212 - A Computational Study of Role of Ascorbate in Improving Endothelial Dysfunction

Abstract

Introduction Ascorbate (Asc) plays a critical role in maintaining of endothelial cell function through inhibition of apoptosis, stimulation of cell proliferation and improvement of endothelial derived NO bioavailability. A number of mechanisms including scavenging of free radicals, increase of tetrahydrobiopterin (BH4) levels and improving endothelial nitric oxide synthase (eNOS) coupling state have been proposed for Asc related NO bioavailability. Increase in cellular oxidative stress is associated with low cellular and plasma Asc levels. However, it is not certain which mechanisms and what optimal ascorbate levels are involved in the improvement of endothelial cell function in oxidative stress. Material and Methods In the present study, we developed a computational model that involves eNOS biochemical pathway, downstream reactions involving NO and various reactive oxygen and nitrogen species, cellular oxidative stress, BH4 synthesis and Asc supplementation. The model was simulated to investigate the changes in NO production and BH4 concentration with respect to Asc supplementation. Results and Discussions The model result shows that oxidative stress decreased the NO production.
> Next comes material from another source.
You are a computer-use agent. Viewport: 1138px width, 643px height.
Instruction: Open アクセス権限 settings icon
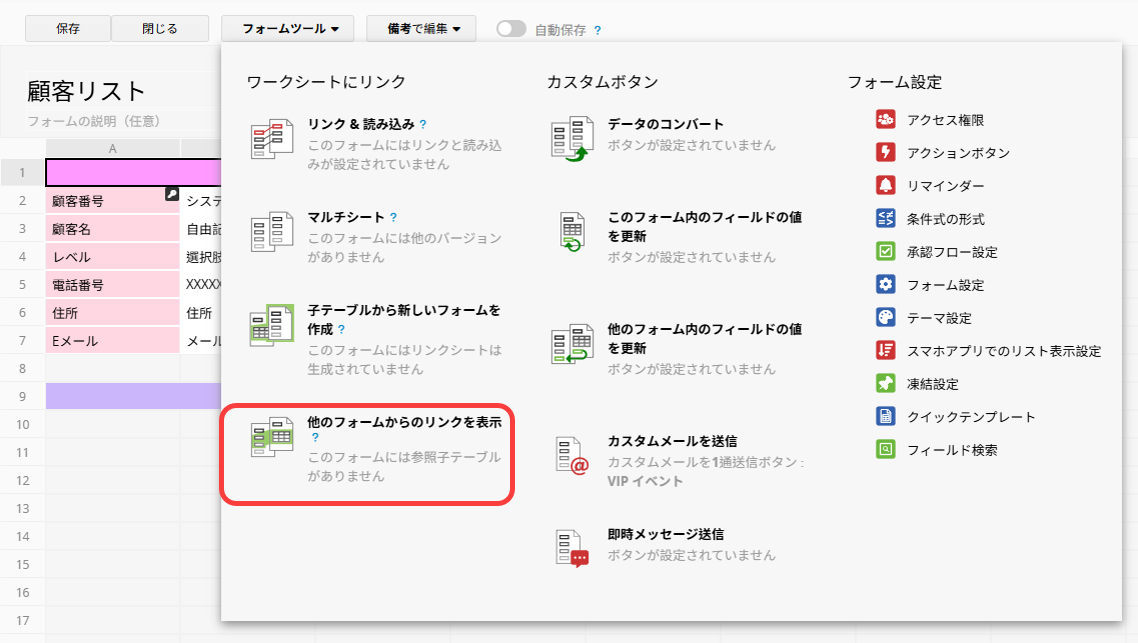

As shown in the below figure, supplementation of 50 µM Asc improved the NO production ~90 % under oxidative stress conditions, whereas Asc did not change NO production in control conditions (Figure A). Asc increased BH4 concentration in both control and oxidative stress condition (Figure B). This suggests Asc role in increasing BH4 bioavailability and keeping eNOS in coupled state. Experimental studies also confirm the role of ascorbate in replenishing the total antioxidant system of endothelial cells. Conclusion Our model result provides proof for the suggested role of Asc in replenishing BH4 and making it available for eNOS coupling. The results from this study provide quantitative understating of the role of ascorbate in the endothelial dysfunction and vascular diseases.